No worries about the plants I don't have any - cat eats them! so ain't have any.

We have open plan stairs and there isnt any carpet on them either so I dont think he will go upstairs, but I have a spare baby gate if he does end up there. 
He will have our lounge and dinning room to run about in mainly, the kitchen and bathroom are off that so will only be there if kitchen door is open (cooker not in use when door open) 
He will also have outside when I go out to see my other rabbits and our chickens - he's the only rabbit brave enough to go near the chickens when they are out of coop, not even the dog will lol

I'm really looking forward to having him indoors.


----------



## AnimalLoversWeb (Jan 5, 2008)

We'd love to have our 3 rabbits indoors, as when we bring them in for some closer contact and play time, they are so much more friendly than when they are in their outdoor runs. So I definitely feel that you and your rabbit get a much better experience if your rabbit is indoors.
Our 3 rabbits are male though and will not get along, despite trying all of the usual gradual, cautious intros etc.
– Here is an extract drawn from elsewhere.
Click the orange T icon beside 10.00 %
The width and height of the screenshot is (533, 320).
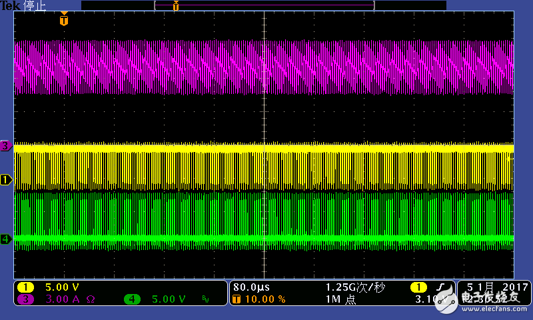tap(237, 299)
We also have two guinea pigs, 10 hamsters and two dogs indoors, so we couldn't accommodate 3 separate rabbits, much as we would love too.
Comparing it with guinea pigs, we have had outdoor guinea pigs but our current two are kept in our lounge and it is a world apart from outdoor guinea pigs. We interact with them constantly and love the background noise and atmosphere (and smell, in a fresh hay good kind of way!) that they create.
So good luck with your indoor rabbit *no smiley for envy yet*


----------



## Waterlily (Apr 18, 2010)

-ange- said:


> I'm looking for some advice on house rabbits. You know, what to do and what not to do etc.
> 
> I'm a full time mum and we have 14 rabbits so I know how to look after rabbits and that, it's my over size Dwarf Lop Robbie who I'm thinking of making a house bunny.
> 
> ...


Mine have a bedroom with a hutch in it always opened and they have blankets and dont chew either they love it to snuggle into. So yours will prolly be fine with fabric too. I have pics wasnt sure whether to annoy ya and post them but will anyway :lol: this is my indoor set up so ya can have an idea. 
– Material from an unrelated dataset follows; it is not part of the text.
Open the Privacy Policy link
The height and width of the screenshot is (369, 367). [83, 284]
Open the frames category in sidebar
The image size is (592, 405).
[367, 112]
there is a good site fuzzy-rabbit.com that has members with indoor buns too


----------



## frags (Feb 5, 2009)

Waterlily said:


> Mine have a bedroom with a hutch in it always opened and they have blankets and dont chew either they love it to snuggle into. So yours will prolly be fine with fabric too. I have pics wasnt sure whether to annoy ya and post them but will anyway :lol: this is my indoor set up so ya can have an idea.
> 
> 
> 
> ...


Lol this topic is approx 2 years old hun x


----------



## Waterlily (Apr 18, 2010)

frags said:


> Lol this topic is approx 2 years old hun x


:scared: wtf ! but it was in the new posts today   I swear it  :lol: :lol:


----------



## frags (Feb 5, 2009)

Waterlily said:


> :scared: wtf ! but it was in the new posts today   I swear it  :lol: :lol:


PMSL :thumbup:  Made me giggle anyway x


----------